Avós da Praça de Maio  A memória entre o sol e as trevas

Performance “A memória futura_As vozes das Avós”, 21 de setembro de 2023, Parque da Memória, Buenos Aires.
Performance “A memória futura_As vozes das Avós”, 21 de setembro de 2023, Parque da Memória, Buenos Aires. © Matías Gutiérrez & Natalia Marcantoni.

Em Buenos Aires e Berlim, foi apresentada uma performance dedicada ao Arquivo Biográfico Familiar da organização argentina Avós da Praça de Maio. Há décadas que a organização de defesa dos direitos humanos busca filhas e filhos de pessoas desaparecidas durante a última ditadura militar na Argentina. A performance deu voz às vítimas, à memória e, de certa forma, também à esperança.

Uma mulher, que busca seu filho desaparecido e um neto que não conhece, anota perguntas em um caderno: Onde dormem? Quem cuida deles? Podem tomar banho? O que fazem quando têm frio? Um pássaro voa perto da atriz que interpreta essa mulher, cujo nome é Delia Giovanola (1926-2022).
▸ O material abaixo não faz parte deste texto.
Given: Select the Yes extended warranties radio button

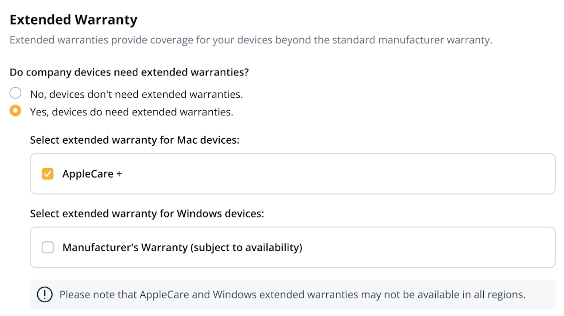Looking at the screenshot, I should (16, 111).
Giovanola foi uma das  fundadoras da Associação Avós da Praça de Maio, organização argentina de defesa dos direitos humanos, que tenta recuperar a identidade de filhas e filhos de presos desaparecidos – crianças nascidas no cárcere durante a última ditadura militar na Argentina (1976-1983). A ditadura foi responsável pelo desaparecimento de 30 mil pessoas. Em setembro de 2023, a performance A memória futura_As vozes das Avós apresentou, pela primeira vez, no Parque da Memória, em Buenos Aires, uma parte do material do Arquivo Biográfico Familiar das Avós da Praça de Maio. Uma versão da performance em alemão e espanhol havia sido apresentada em outubro no Ballhaus Ost , em Berlim, espaço dedicado ao teatro independente.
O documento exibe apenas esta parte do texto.